WHAT IS NEEDED -
Give the listing again, word for word.

DATA RECORDS -
________________________________________
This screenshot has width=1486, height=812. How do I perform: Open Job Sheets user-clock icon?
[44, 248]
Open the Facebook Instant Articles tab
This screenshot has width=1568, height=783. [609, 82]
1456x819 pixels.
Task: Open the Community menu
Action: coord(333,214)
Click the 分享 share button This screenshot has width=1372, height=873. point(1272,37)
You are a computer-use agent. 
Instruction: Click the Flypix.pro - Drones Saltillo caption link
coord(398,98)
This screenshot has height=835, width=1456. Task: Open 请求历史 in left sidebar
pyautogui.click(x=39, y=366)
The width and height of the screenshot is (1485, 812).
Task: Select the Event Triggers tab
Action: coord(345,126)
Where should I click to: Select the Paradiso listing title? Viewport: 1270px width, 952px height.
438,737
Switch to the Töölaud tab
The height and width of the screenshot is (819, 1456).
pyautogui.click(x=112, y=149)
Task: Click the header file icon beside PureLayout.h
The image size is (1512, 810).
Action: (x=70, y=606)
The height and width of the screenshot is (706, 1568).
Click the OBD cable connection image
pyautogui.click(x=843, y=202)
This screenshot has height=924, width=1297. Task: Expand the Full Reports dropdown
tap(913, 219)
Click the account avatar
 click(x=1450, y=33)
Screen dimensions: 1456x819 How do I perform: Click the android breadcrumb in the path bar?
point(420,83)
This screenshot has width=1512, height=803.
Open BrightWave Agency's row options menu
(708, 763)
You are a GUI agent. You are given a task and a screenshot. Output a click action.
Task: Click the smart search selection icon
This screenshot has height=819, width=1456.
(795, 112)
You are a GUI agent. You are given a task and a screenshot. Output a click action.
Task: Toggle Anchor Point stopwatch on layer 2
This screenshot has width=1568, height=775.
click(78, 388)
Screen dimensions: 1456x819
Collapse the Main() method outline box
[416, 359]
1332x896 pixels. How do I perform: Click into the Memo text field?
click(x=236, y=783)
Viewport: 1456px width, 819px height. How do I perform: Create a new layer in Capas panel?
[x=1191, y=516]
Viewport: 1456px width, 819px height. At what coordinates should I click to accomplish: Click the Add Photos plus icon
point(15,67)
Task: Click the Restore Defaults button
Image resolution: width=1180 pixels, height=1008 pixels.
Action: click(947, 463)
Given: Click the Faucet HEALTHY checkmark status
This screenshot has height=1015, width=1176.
________________________________________
WRITTEN SOLUTION -
This screenshot has width=1486, height=812. How do I perform: Open Job Sheets user-clock icon?
[44, 248]
Open the Facebook Instant Articles tab
This screenshot has width=1568, height=783. [609, 82]
1456x819 pixels.
Task: Open the Community menu
Action: coord(333,214)
Click the 分享 share button This screenshot has width=1372, height=873. point(1272,37)
You are a computer-use agent. 
Instruction: Click the Flypix.pro - Drones Saltillo caption link
coord(398,98)
This screenshot has height=835, width=1456. Task: Open 请求历史 in left sidebar
pyautogui.click(x=39, y=366)
The width and height of the screenshot is (1485, 812).
Task: Select the Event Triggers tab
Action: coord(345,126)
Where should I click to: Select the Paradiso listing title? Viewport: 1270px width, 952px height.
438,737
Switch to the Töölaud tab
The height and width of the screenshot is (819, 1456).
pyautogui.click(x=112, y=149)
Task: Click the header file icon beside PureLayout.h
The image size is (1512, 810).
Action: (x=70, y=606)
The height and width of the screenshot is (706, 1568).
Click the OBD cable connection image
pyautogui.click(x=843, y=202)
This screenshot has height=924, width=1297. Task: Expand the Full Reports dropdown
tap(913, 219)
Click the account avatar
 click(x=1450, y=33)
Screen dimensions: 1456x819 How do I perform: Click the android breadcrumb in the path bar?
point(420,83)
This screenshot has width=1512, height=803.
Open BrightWave Agency's row options menu
(708, 763)
You are a GUI agent. You are given a task and a screenshot. Output a click action.
Task: Click the smart search selection icon
This screenshot has height=819, width=1456.
(795, 112)
You are a GUI agent. You are given a task and a screenshot. Output a click action.
Task: Toggle Anchor Point stopwatch on layer 2
This screenshot has width=1568, height=775.
click(78, 388)
Screen dimensions: 1456x819
Collapse the Main() method outline box
[416, 359]
1332x896 pixels. How do I perform: Click into the Memo text field?
click(x=236, y=783)
Viewport: 1456px width, 819px height. How do I perform: Create a new layer in Capas panel?
[x=1191, y=516]
Viewport: 1456px width, 819px height. At what coordinates should I click to accomplish: Click the Add Photos plus icon
point(15,67)
Task: Click the Restore Defaults button
Image resolution: width=1180 pixels, height=1008 pixels.
Action: click(947, 463)
Given: Click the Faucet HEALTHY checkmark status
This screenshot has height=1015, width=1176.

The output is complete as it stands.